Die Historikerin Caroline Arni, Professorin an der Universität Basel, hat eines der zwölf Porträts im Buch „Lauter Frauen“ Anna Göldi gewidmet, der Frau aus dem 18. Jahrhundert, die auf der Suche nach einem Auskommen von Haus zu Haus zog, die in die Zankereien mehrerer Herrschaftsfamilien geriet, und die spätestens als sie wohl von mehr als einem Dienstherren schwanger wurde, der Gunst der Herren entfiel und von ihnen beseitigt werden sollte. Caroline Arni stellt hier die Frage, die man auf genügend Situationen jenseits des 18. Jahrhunderts übertragen könnte: „Was bedeutet es, dass man Anna Göldi nicht als Hexe verurteilte, aber mit ihr verfuhr, als ob sie eine hätte sein können?“
Die Geschichte der Anna Göldi ist eine Geschichte des Unrechts, eine, in der Ressentiments und üble Nachrede ausreichten, um ein Leben zu beenden, das vor dem Gesetz eigentlich doch geschützt gewesen wäre. Über zwei Jahrhunderte nach ihrer Hinrichtung wurde sie rehabilitiert. Seit 2008, also genau nach 226 Jahren, gilt der Fall in der Schweiz nun offiziell als Justizmord. Der Historikerin Arni geht es in ihren Erzählungen aber nicht nur um das Unrecht. Im Gegenteil. Sie schreibt über ihr Buch und damit über die Leben der von ihr porträtierten Frauen: „Nicht immer sehen Freiheit und Unfreiheit so aus, wie wir sie heute auffassen. Und manchmal geht es um anderes.“
Arni erzählt in ihren Porträts nicht weniger als fünf Jahrhunderte Frauengeschichte, und das so außergewöhnlich poetisch und leichtfüßig, wie es nur selten gelingt. Sie beginnt mit ihrer eigenen Großmutter, die eine symbolträchtige Porzellanmaske in ihrem Haus hängen hatte und erzählt von elf weiteren, überwiegend unbekannten Frauen. Zu den bekannten gehört die Surrealistin Meret Oppenheim, die mit ihrer Pelztasse berühmt wurde, der aber irgendwann auffiel, wie sie von Journalisten immerzu nach möglichen Beziehungen und Verbindungen zu großen Männern befragt wurde. „Niemand fragt mich“, schrieb sie, „nach meinen Beziehungen zur rohen Umbra, zur gebrannten Umbra, zum Ultramarinblau etc.“
Die Geschichten von Caroline Arni berühren das große Ganze, handeln von Arbeit, Revolution und Liebe. Manchmal findet alles zusammen, wie im Lebenslauf von Katharina von Zimmern, geboren 1478. Sie war die letzte Äbtissin eines Nonnenklosters in Zürich, das von der Reformation leer gefegt wurde. Zürich plante die Auflösung der Klöster und der Frieden der Stadt hing gewissermaßen von der Äbtissin ab. Sie entschloss sich zu gehen, räumte ihren Platz und damit auch ihren politischen Einfluss als Stadtherrin von Zürich. Ein Verlust, ein Rückschritt für die Sache der Frau? Nein, so die Erzählung Arnis über sie. Katharina von Zimmern stiftet Frieden, handelt sich von der Stadt einen Lebensunterhalt aus, heiratet und bekommt mit über 47 Jahren zwei Kinder. „Ein Esel und ein Tor, wer die Frauen verleumdet, wo doch keiner weiss, was seine Mutter getan hat“, stand als Deckeninschrift in ihrer Abtei.
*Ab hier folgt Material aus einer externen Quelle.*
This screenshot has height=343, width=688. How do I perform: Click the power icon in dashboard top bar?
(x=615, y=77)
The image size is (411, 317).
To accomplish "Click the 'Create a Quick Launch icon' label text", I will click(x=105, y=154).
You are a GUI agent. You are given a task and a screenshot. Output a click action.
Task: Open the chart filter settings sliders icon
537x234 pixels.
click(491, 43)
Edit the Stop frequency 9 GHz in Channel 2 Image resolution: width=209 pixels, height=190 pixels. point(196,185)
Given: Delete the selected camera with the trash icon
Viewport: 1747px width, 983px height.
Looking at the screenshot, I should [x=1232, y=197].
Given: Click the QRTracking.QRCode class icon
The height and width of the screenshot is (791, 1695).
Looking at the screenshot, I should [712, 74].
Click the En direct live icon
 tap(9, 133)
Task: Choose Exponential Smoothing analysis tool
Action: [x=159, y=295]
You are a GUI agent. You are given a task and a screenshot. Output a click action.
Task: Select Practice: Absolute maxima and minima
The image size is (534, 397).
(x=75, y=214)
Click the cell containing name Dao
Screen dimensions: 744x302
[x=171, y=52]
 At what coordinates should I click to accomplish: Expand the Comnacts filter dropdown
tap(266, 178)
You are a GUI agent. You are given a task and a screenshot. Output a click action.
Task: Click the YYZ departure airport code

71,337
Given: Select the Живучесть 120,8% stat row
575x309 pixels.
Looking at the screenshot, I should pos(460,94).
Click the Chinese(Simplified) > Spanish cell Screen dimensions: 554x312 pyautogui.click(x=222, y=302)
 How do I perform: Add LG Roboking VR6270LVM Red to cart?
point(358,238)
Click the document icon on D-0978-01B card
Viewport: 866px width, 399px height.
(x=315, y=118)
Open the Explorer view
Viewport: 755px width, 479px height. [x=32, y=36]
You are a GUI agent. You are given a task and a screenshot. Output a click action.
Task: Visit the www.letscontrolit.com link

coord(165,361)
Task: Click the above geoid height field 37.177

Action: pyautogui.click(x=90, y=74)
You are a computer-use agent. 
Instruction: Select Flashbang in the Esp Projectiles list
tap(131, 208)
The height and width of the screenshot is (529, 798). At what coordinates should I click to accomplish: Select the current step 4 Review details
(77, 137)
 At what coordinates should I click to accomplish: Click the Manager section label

Frauen der Geschichte müssen keine Heldinnen gewesen sein, um einen Platz in unserer Erinnerung zu bekommen. Es reicht, wenn sie einen Einblick gewähren in ihre Zeit, und damit, wenn es so klug erzählt wird wie von Caroline Arni, eben auch in unsere Zeit. Darüber also, was sich ändert, und was so universell ist, dass es die Zeiten überdauert.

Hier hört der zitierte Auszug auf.